To eliminate these possibilities, we reevaluated the editing patterns of these four genes (Fig. 2) using an internal set of primers designed in regions that are free of editing. In our initial analysis of editing in nad6, seven editing sites were identified and all were partially edited. Upon reanalysis, however, all previously identified sites are fully edited. In addition, four new editing sites were found, two of which are silent and only partially edited. For rps12, we initially evaluated the entire nad3/rps12 cotranscription product and observed six partially edited sites in rps12 (nad3, on the other hand, was partially edited at only one silent editing site). Using new primers, all six editing sites in rps12 are fully edited.

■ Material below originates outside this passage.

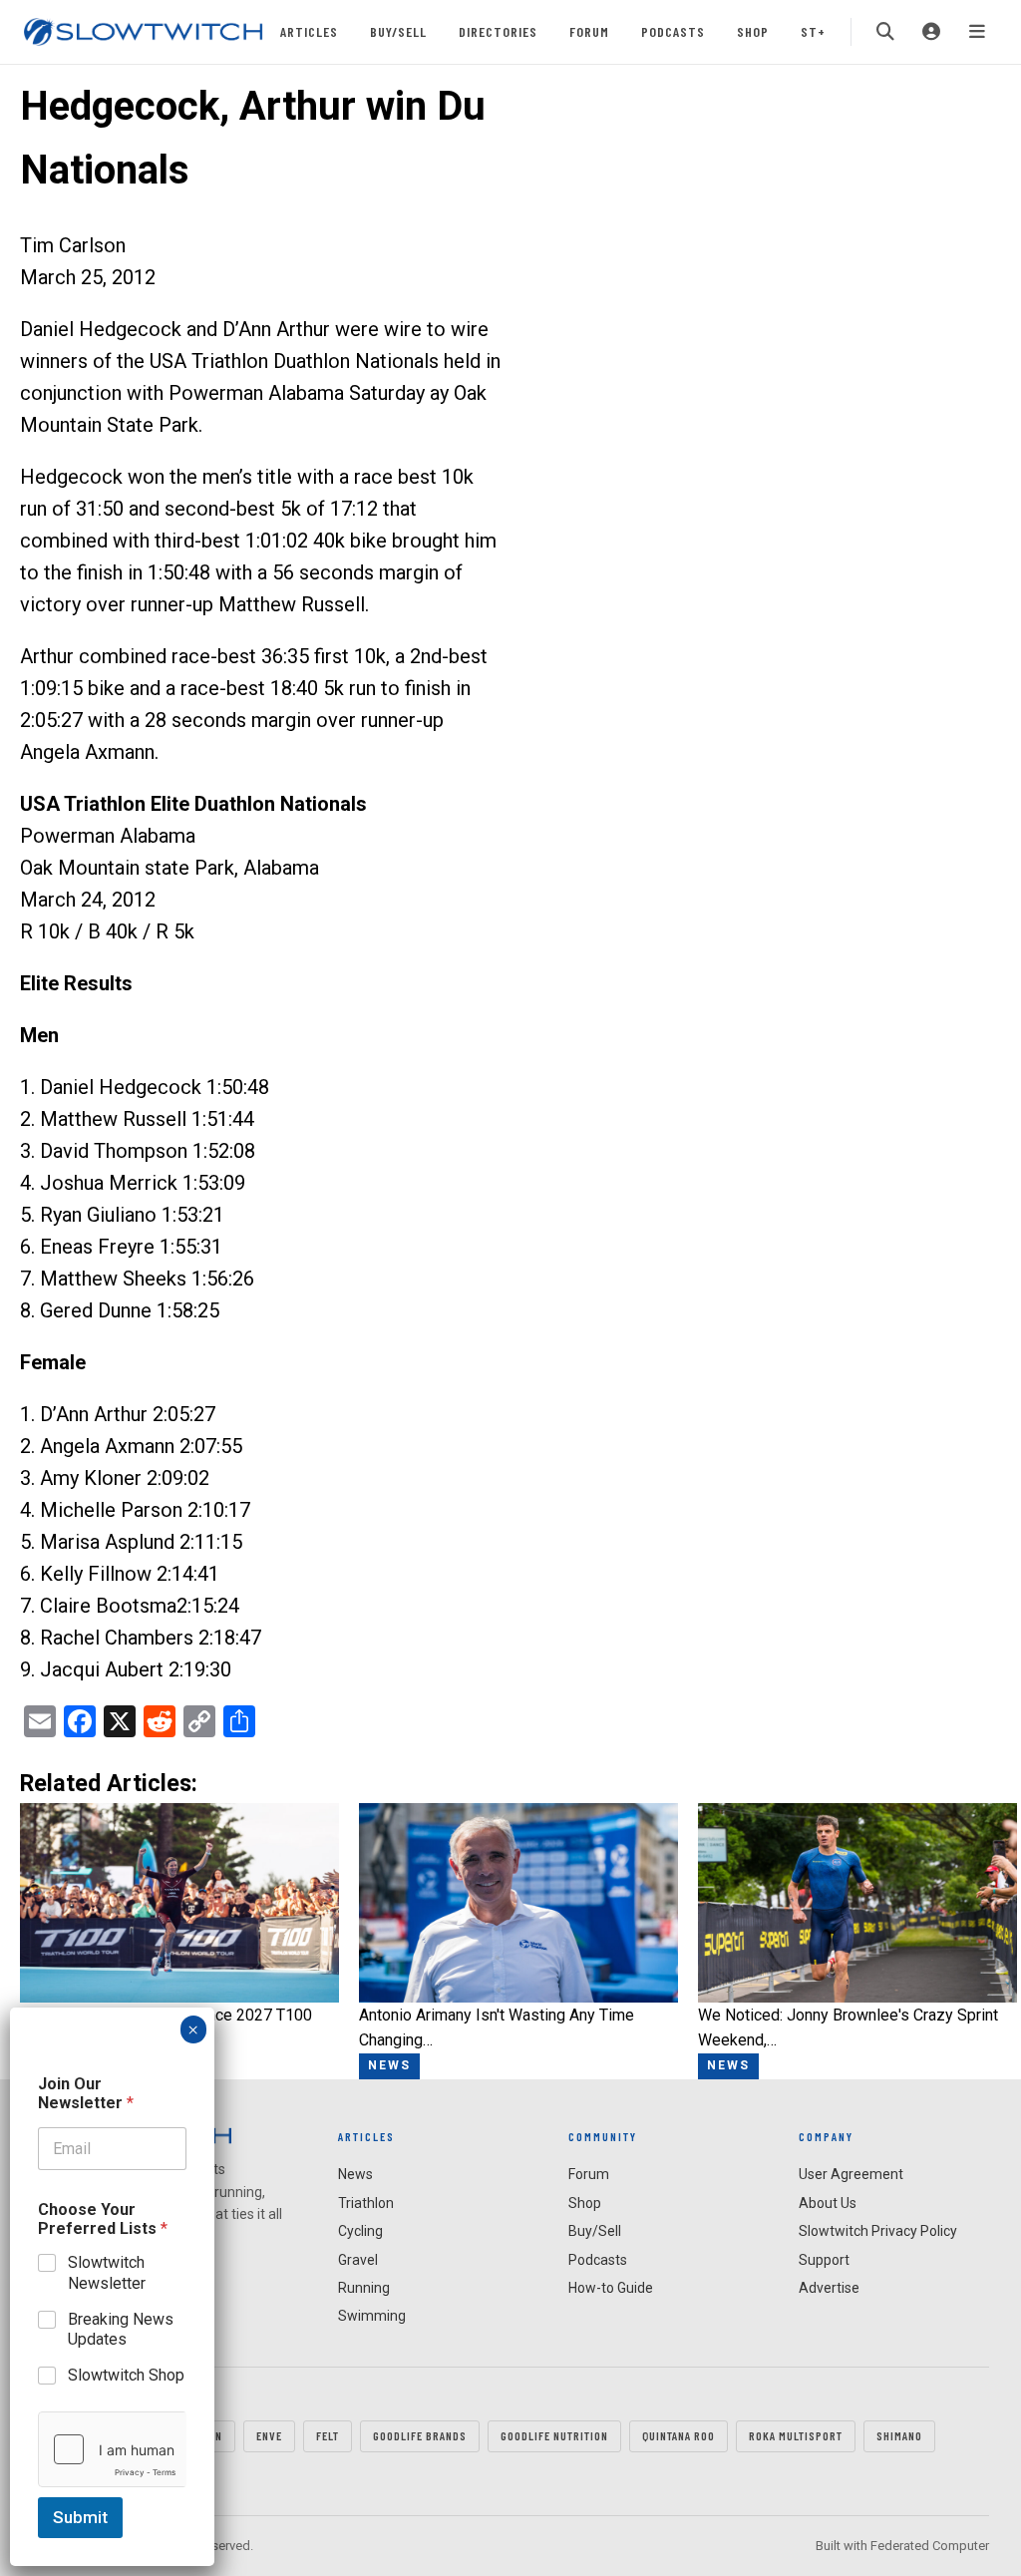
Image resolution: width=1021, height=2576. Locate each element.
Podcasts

This suggests that the primers initially used for nad6 and rps12 were selecting for incompletely edited transcripts, and implies that primer choice is critical in studies on RNA editing.

In contrast, the frequency and completeness of editing did not change upon reevaluation of matR and mttB (Fig. 2). It is not clear why matR and mttB continue to have such a high degree of partial editing at nonsilent sites. Partial editing seems to be the rule for these two genes, as this is observed at many sites in matR from Glycine, Solanum, Triticum, and Zea (Thomson et al. 1994; Begu et al. 1998) and in Arabidopsis mttB (Sunkel et al. 1994). Although little is known about the actual mitochondrial function of matR and mttB, they are most likely essential because they have not been lost from the mitochondrial genome in any of the 280 angiosperms examined (Adams et al. 2002) and because they are intact and in-frame in all angiosperms from which they’ve been isolated. Interestingly, both of these genes have uncertain translational start sites for many angiosperms (Sunkel et al. 1994; Thomson et al. 1994; Begu et al. 1998). Although non-canonical start sites may be used, it is possible that further maturation steps (e.g. processing or trans-splicing) are required. Thus, the high degree of partial editing for matR and mttB may also be due to amplification of immature transcripts. However, it remains a possibility that matR and mttB are in fact pseudogenes that have simply not acquired the usual identifying characteristics, such as in-frame stop codons or frameshifting indels.